Washington, D.C. – In the wake of new and modified climate change and energy legislation being introduced on Capitol Hill, the American Gas Association (AGA) maintains that any such legislation should take into account the monumental strides U.S. natural gas consumers have made during the past 40 years to reduce greenhouse gas (GHG) emissions and increase energy efficiency. AGA believes that natural gas could, and should, be used as a tool to improve environmental quality and energy efficiency. To that end, AGA believes that as lawmakers craft climate change and energy legislation, the following should be considered:
- If a cap-and-trade approach is implemented, Congress should maintain or increase the four year delay for natural gas utilities coming under that program; increase their allowance allocation from 9 percent to 12 percent; extend their allocated allowance phase-out from 2030 to 2040; significantly modify or delete the provision that stipulates one-third of the value of allowances allocated to natural gas utilities should go to energy efficiency programs, as this approach will not reduce emissions and will only raise costs; treat all renewable energy sources equally, whether they are used to generate electricity or supplement natural gas supplies; and keep “carbon footprint labeling” in the legislation, which will help consumers make informed carbon reduction decisions.

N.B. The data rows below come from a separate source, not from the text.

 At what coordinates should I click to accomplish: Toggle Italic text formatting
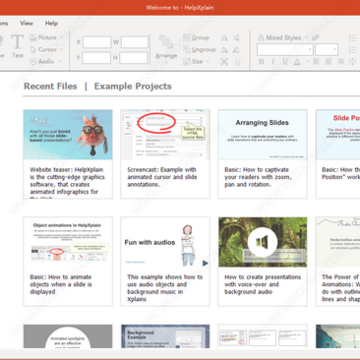[x=273, y=62]
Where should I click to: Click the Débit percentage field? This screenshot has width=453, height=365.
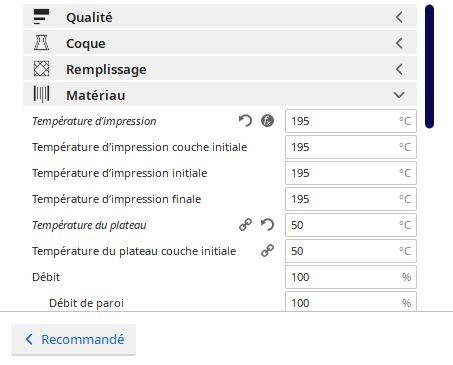click(351, 277)
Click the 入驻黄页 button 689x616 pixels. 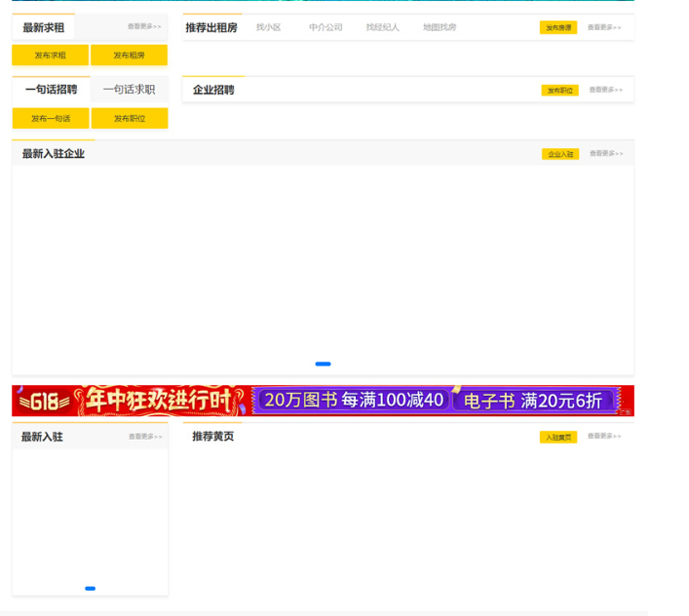coord(558,438)
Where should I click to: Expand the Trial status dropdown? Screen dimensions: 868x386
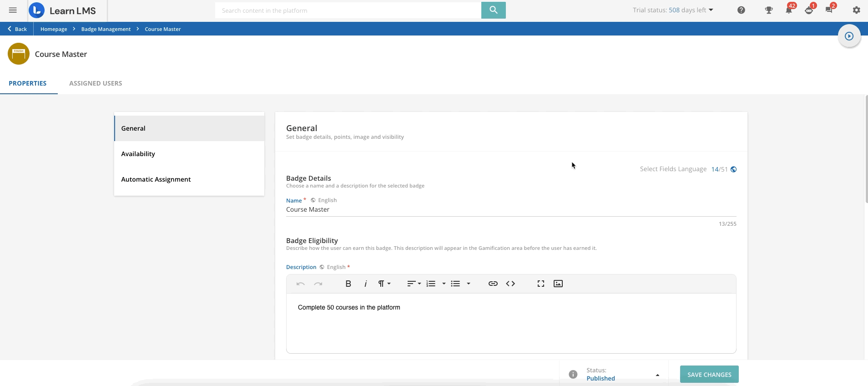[x=711, y=10]
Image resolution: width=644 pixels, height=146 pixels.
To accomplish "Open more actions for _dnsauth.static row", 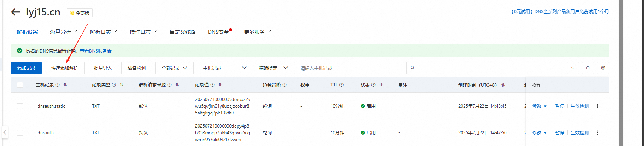I will [597, 106].
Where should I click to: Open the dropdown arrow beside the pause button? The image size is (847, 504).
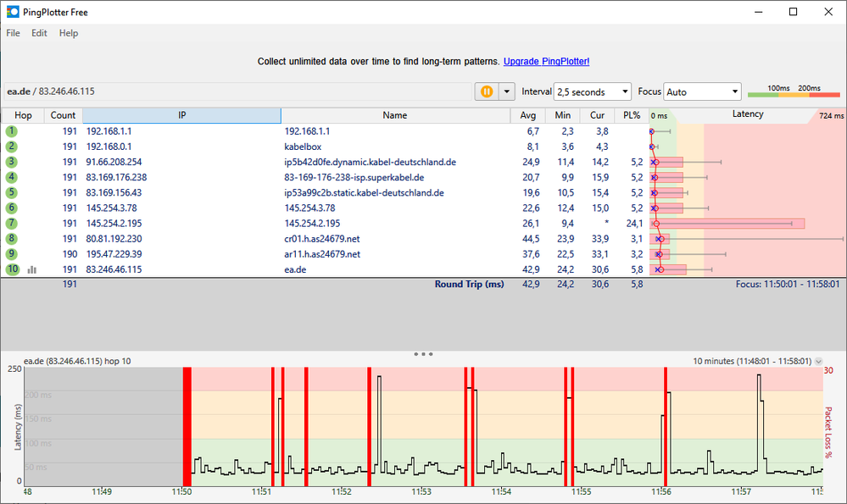click(507, 91)
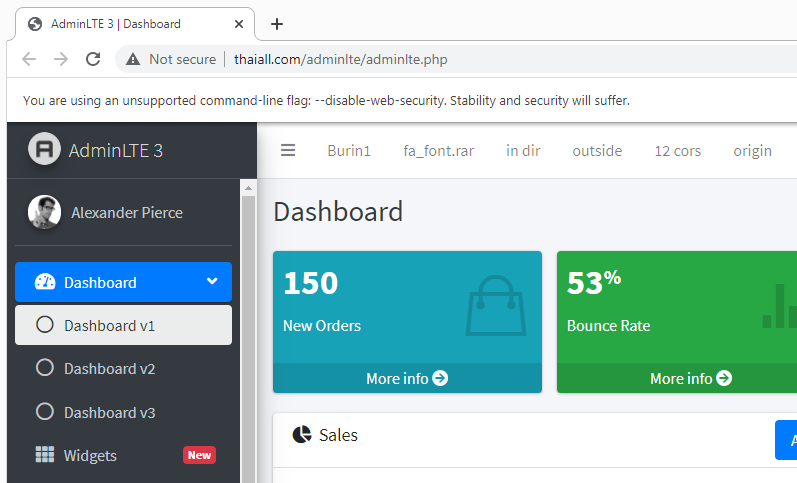The width and height of the screenshot is (797, 483).
Task: Open a new browser tab
Action: [x=277, y=24]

- A programmatic approach to reducing emissions – one that is focused on appliance efficiency standards, building codes, and utility-supported conservation/efficiency programs – has a proven track record for residential and commercial natural gas customers. Such an approach is only directed at those factors over which natural gas utilities and their customers have some control. AGA asks that Congress strengthen this approach rather than imposing the higher costs and greater uncertainties that would result from a cap-and-trade approach.

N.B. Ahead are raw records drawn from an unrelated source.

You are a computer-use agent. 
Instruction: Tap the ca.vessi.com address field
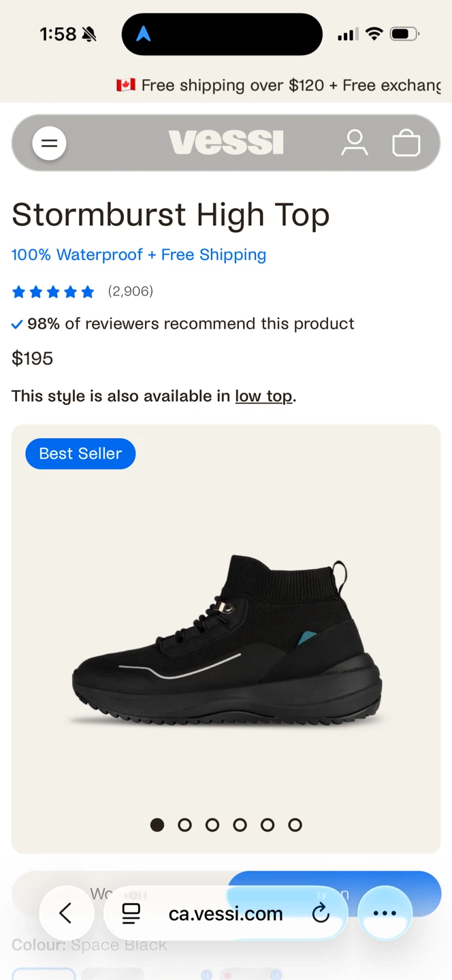[x=226, y=913]

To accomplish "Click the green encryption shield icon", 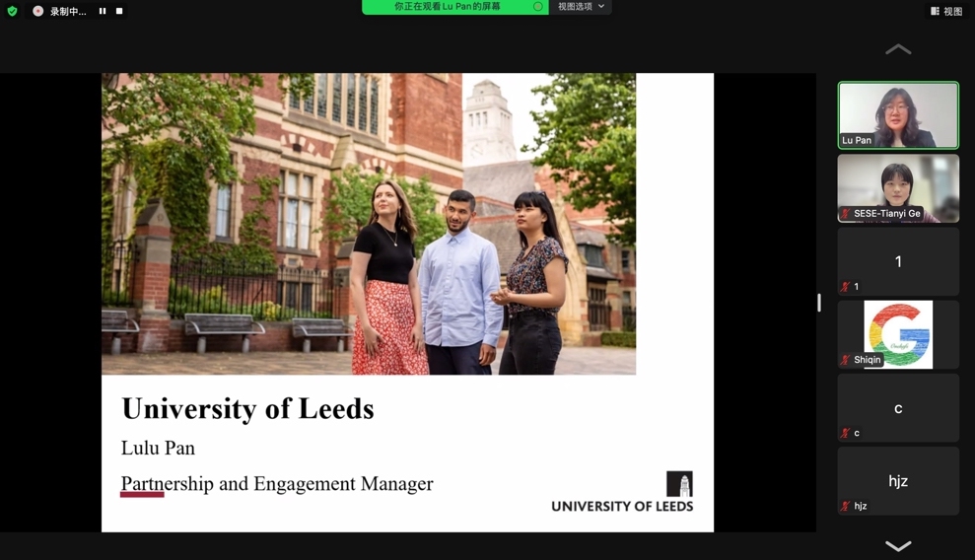I will [12, 11].
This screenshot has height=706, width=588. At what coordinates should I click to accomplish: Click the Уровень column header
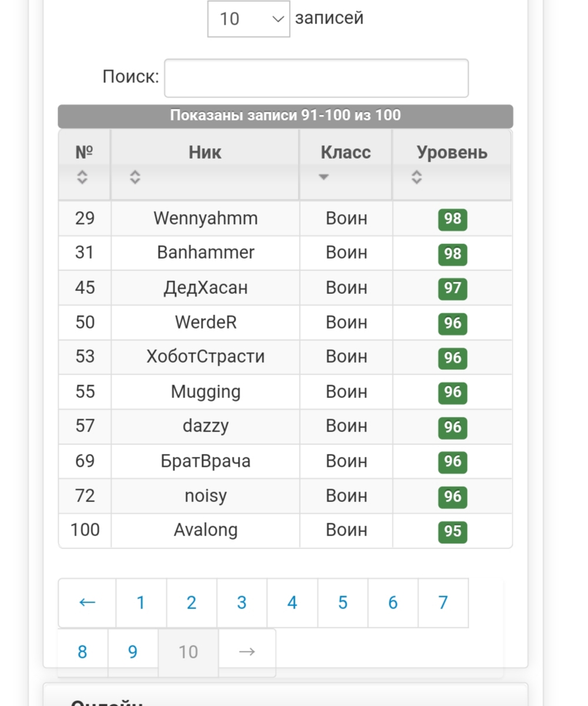tap(452, 153)
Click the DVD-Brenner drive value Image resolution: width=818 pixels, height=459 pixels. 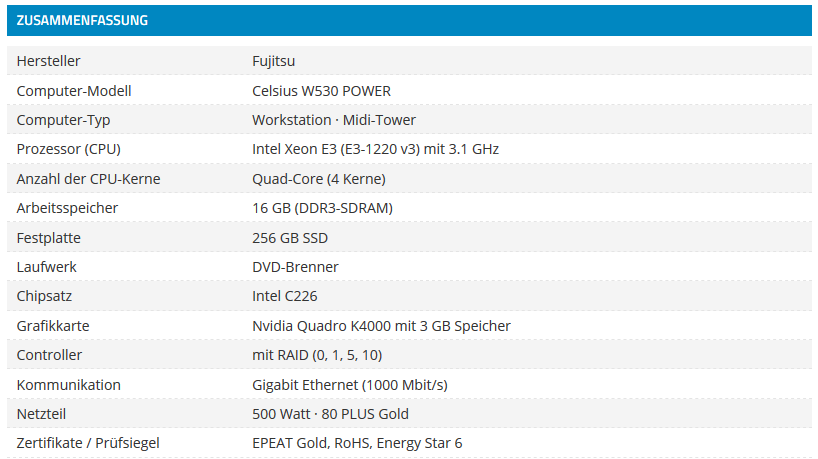click(x=295, y=267)
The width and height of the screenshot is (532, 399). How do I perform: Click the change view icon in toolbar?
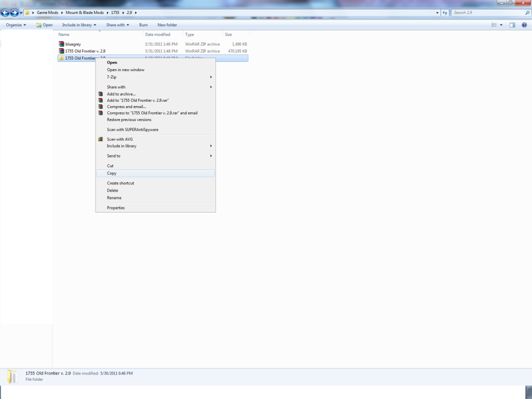(x=494, y=25)
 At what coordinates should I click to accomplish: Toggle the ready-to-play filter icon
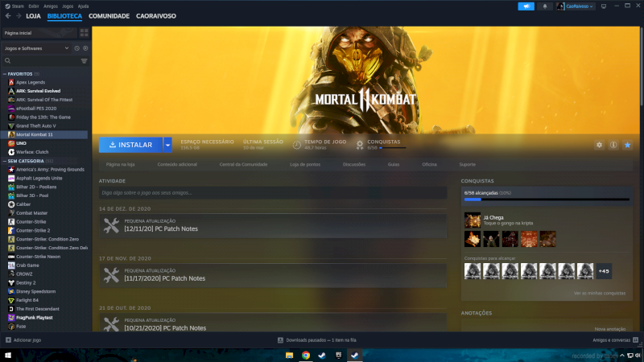85,48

Natural gas is the preferred fuel on the market today because of its clean and efficient properties. In fact, although more than 68 million homes use natural gas today compared to about 38 million homes in 1970, both natural gas consumption and greenhouse gas emissions over that period have remained essentially flat. Natural gas consumers are doing exactly what is needed from a climate change perspective – using a clean fuel and using it as efficiently as possible.